The company says that its models are designed to be fine-tuned for long, monitored conversations, and that they have auditable logs and human-in-the-loop checks. An additional internal oversight layer, Supervisor, scrutinizes every interaction, flags anomalies and funnels unsettled cases back to human adjusters or agents. Liberate says that over the past year it has scaled from tens of thousands a month of automations to more than a million fully resolved tasks monthly, including in one hurricane scenario where claim response time dropped from approximately 30 hours to around 30 seconds.
The selling point is the always-on capacity. With 24/7 sales and service, carriers can bind policies during non-peak hours and deflect routine calls — such as for ID cards, deductible questions or payment updates — to free licensed staff to do more complex and higher-value tasks. McKinsey and other industry researchers have predicted that automation can increase productivity on core insurance activities by double-digit percentages, particularly in claims and customer service.
Investor View And The Competitive Landscape In Insurance
Battery Ventures and Canapi Ventures are echoing a wider insurtech trend: shifting from document-level AI to owning the workflow.

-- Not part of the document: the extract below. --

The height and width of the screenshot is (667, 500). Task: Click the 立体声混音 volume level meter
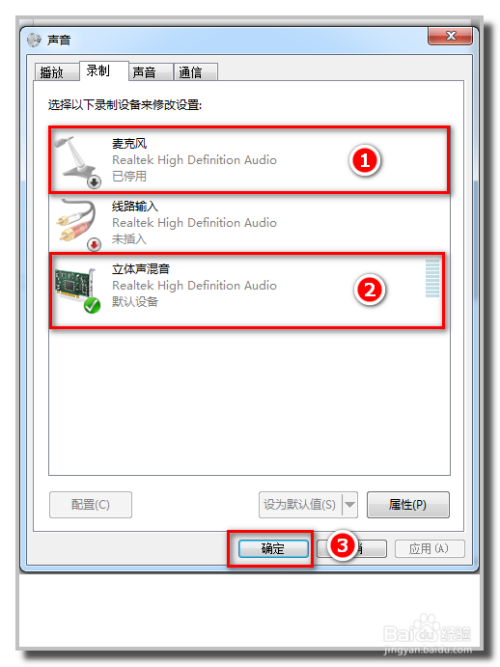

Though companies such as Hyperscience and Sprout.ai focus on document extraction, and Shift Technology tackles fraud analytics, Liberate is focusing on the orchestration layer — the logic that stitches documents, core systems and customer interactions together into a finished outcome.
That approach is going to pit Liberate against the of-the-moment platforms that incumbents are currently running their automation programs through — as well as homegrown automation systems many carriers already use. Core system vendors continue to build out their AI add-ons, while big carriers have managed massive data science teams. The third pillar separating Liberate from existing solutions is the speed with which it can be installed, its ability to cover a wider range of channels, and its quantifiable business lift:
- Shorter cycle times
- Increased first-contact resolution
- Reduced cost per claim or policy change
Compliance, Auditability, And The Risk Of The Model
Regulators are sharpening their expectations for AI in insurance. The NAIC AI Principles prioritize fairness, accountability and transparency; meanwhile, Colorado’s rules governing third-party consumer data and models, alongside guidance from New York’s Department of Financial Services, further raise the bar on bias monitoring and explainability. In this environment, carriers are demanding that systems maintain an audit trail, enable consented call recording and offer deterministic guardrails around pricing and coverage decisions.
“Every action our agents perform is logged and reviewable, with backtesting bound by policy rules and state space constraints,” Liberate says. Human escalation on low-confidence cases goes toward lowering error rates, the company says, and it positions its narrow focus — three primary use cases within P&C — as a way to harden the safety rails compared with general-purpose assistants.
What’s Next For Liberate After Its $50 Million Raise
The Series B will be used to deepen reasoning capabilities, increase integration with carrier systems and expand omnichannel coverage. Short-term priorities include scaling deployments across more lines and geographies, delivering on voice latency and accuracy improvements, and incorporating controls for enterprise risk, such as granular permission controls and red-teaming for model behavior.
The bar for competition is getting higher, but so is the level of urgency. With premium growth softening and expense ratios biting, carriers are starting to shift out of pilot purgatory to production AI in the core. If Liberate can regularly transform difficult workflows into proper auditable end-to-end automations, then this is one of the few AI tech vendors that will start to drive insurance P&L in a meaningful way.